As dificuldades oferecidas pelo trânsito em Panambi, a conscientização de condutores de veículos e pedestres e as possíveis melhorias no setor, em 2018, foram temas abordados no programa “Questão de Opinião” do dia 6, na Rádio Sorriso FM.
O programa teve a participação do chefe do Departamento Municipal de Trânsito (DMT) , do chefe de gabinete do prefeito Daniel Hinnah, Romário Heitor Malheiros, de Marcelo Costa, Instrutor de Centro de Formação de Condutores, CFC Saci, e de Erick Nunes e Rivelino Freitas, respectivamente gerente geral e supervisor de frota da Auto Viação Panambi, a Avipan.
Parquímetros
Os parquímetros, que irão regular a cobrança do estacionamento rotativo na área central da cidade, devem começar a operar no mês de fevereiro. A informação é de Leomar, explicando que os aparelhos foram adquiridos e já estão em Panambi.
Sobre outras iniciativas, o chefe do DMT revelou que o Departamento já tem autorização do prefeito para pesquisa de preços e licitação para semáforo a ser instalado na junção das ruas Barão do Rio Branco e Gaspar Martins, bem como dar sequência nas obras na esquina das avenidas Presidente Kennedy e Konrad Adenauer.
Atitudes simples para dar maior fluidez
Romário complementou, ainda, citando o projeto “Avançar Cidades”, através do qual o Município busca operação de crédito e, assim, viabilizar diversos investimentos na infraestrutura no Município.

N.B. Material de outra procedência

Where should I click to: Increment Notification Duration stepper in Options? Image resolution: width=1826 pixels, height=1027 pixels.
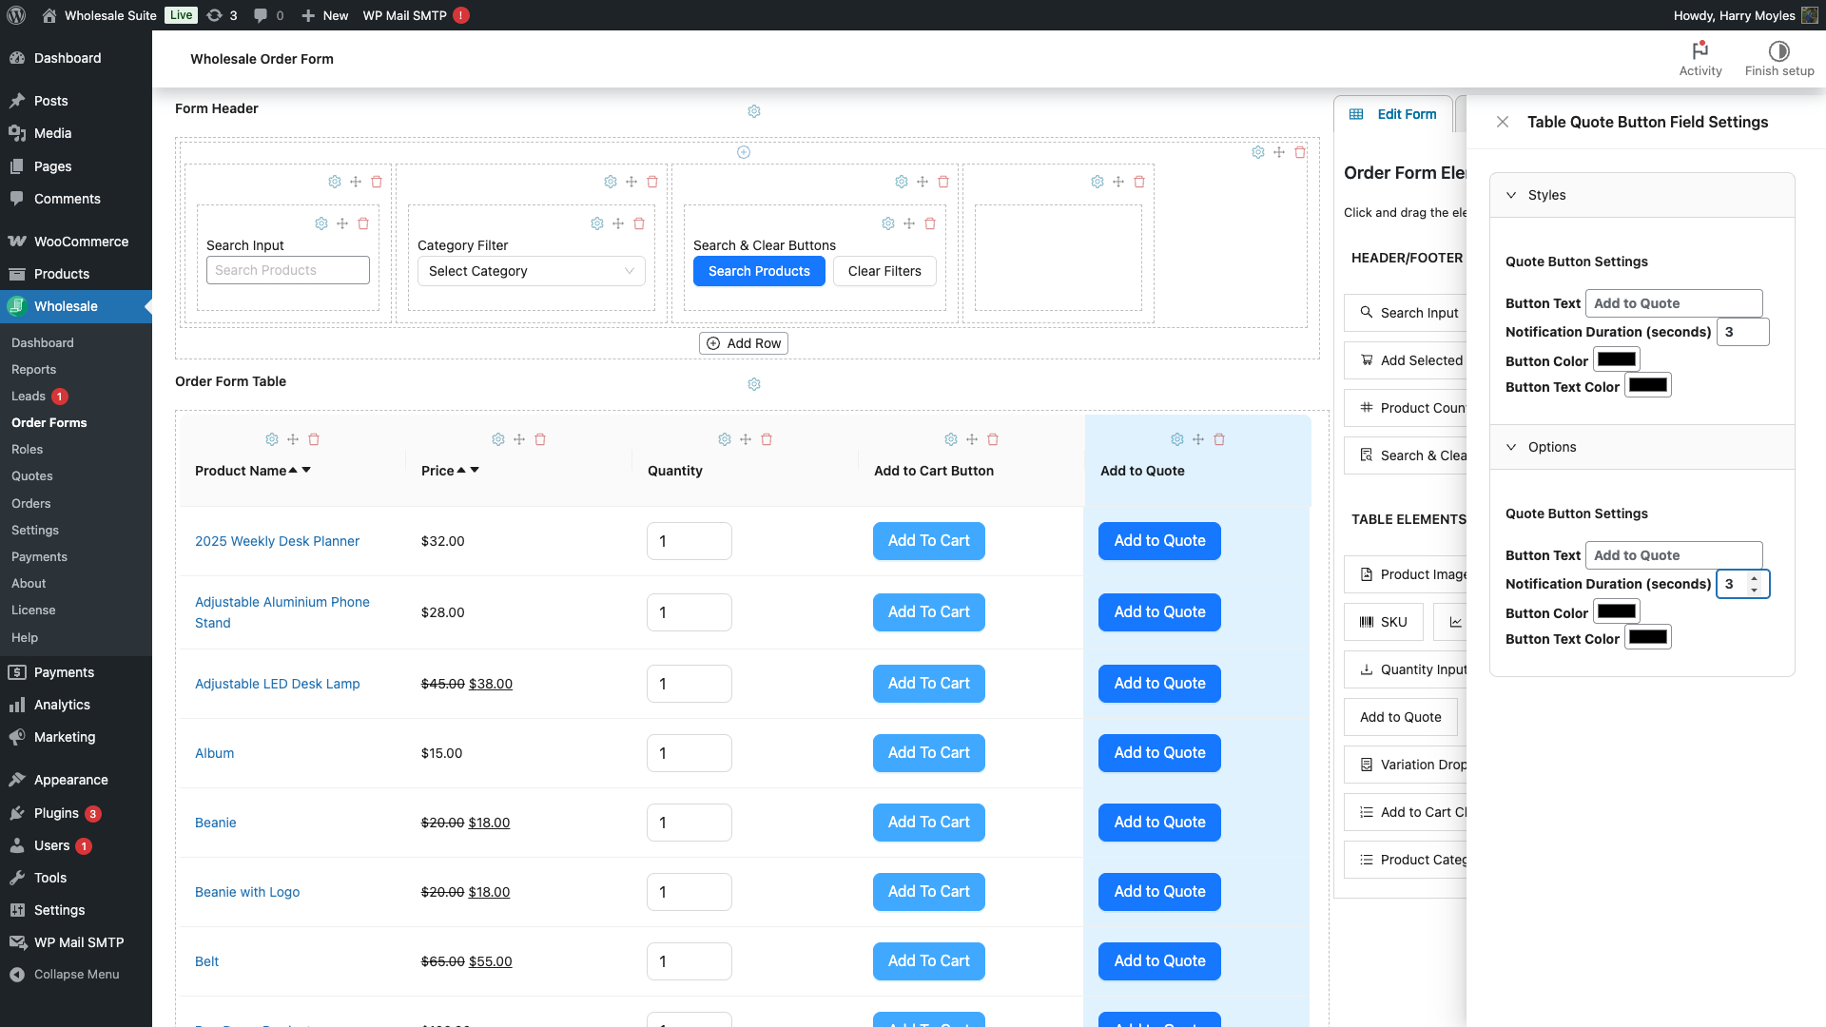click(x=1755, y=578)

O chefe de gabinete, assim como Leomar, destacou a importância da troca de ideias entre os usuários do trânsito na área central, bem como dos comerciantes, para que as mudanças sugeridas obtenham a melhor efetividade possível.
Uma ouvinte reclamou da postura de motoristas (e também de pedestres), especialmente nos últimos dias do ano em que, segundo ela, muitos deixaram para fazer suas compras e outras tarefas na última hora. Ele salientou, entretanto, que a maioria dos motoristas e pedestres são educados e respeitam as leis de trânsito. Sobre o funcionamento das rótulas, os entrevistados defenderam o uso das setas indicadoras de direção, o que traz mais agilidade para o trânsito nestes locais.
Lentidão e poluição
Erick revelou que os números da Avipan indicam que “há uma curva tênue para baixo” no uso do transporte coletivo pelo cidadão. “A gente vê as pessoas utilizando mais os carros, e nos pátios das empresas vê-se que eles estão abarrotados de carros e isto não é ruim, isto é ótimo pelo poder de compra das pessoas mas, se utilizássemos o transporte público urbano com maior afinco, ou seja, utilizássemos ele como alternativa, teríamos menos trânsito, menos engarrafamentos e, um ponto principal, teríamos menos emissão de CO2 em Panambi”. Erick argumentou, ainda, que esta emissão de dióxido de carbono contribuiu para o aumento da temperatura ambiente na área urbana.
Atendendo a uma pergunta de ouvinte, Erick explicou que o preço da passagem nas linhas urbanas é definida a partir de uma série de critérios, incluindo relevo da cidade e condições de manutenção das ruas. Estes são alguns dos fatores, segundo Erick, fazem com que o preço da passagem, em Panambi, é de R$ 3,05, contra R$ 2,50 em Ijuí e Carazinho, e R# 2,70 em Santo Ângelo. Para diminuir o custo operacional, uma ação bastante eficiente foi a terceirização da oficina da empresa.
Lentidão na área central
A necessidade de maior fluidez no trânsito de Panambi também foi destacada por Rivelino. Segundo ele, um ônibus parado em um engarrafamento traz prejuízos a empresas, mas, principalmente, para o usuário: “tem determinado horário para chegar e a gente tem que cumprir as rotas: as nossas maiores dificuldades são entre as 11h45min até 13h30min e das 16h30min e 18h30min, com bastante afunilamento do trânsito próximo da praça central”.
Marcelo lembrou, junto com Leomar e Romário, que Panambi registrou um grande aumento no número de veículos nos últimos anos, mas as vias, de forma geral, continuam as mesmas de 30 ou até 40 anos atrás. Ele entende que a pressa do condutor de veículos está na raiz de muitos dos acidentes de trânsito. Ele sugeriu, também, que os condutores estejam atentos ao uso de acessórios como, por exemplo, cinto de segurança, bebê conforto (cadeirinha) e não uso do celular ao volante.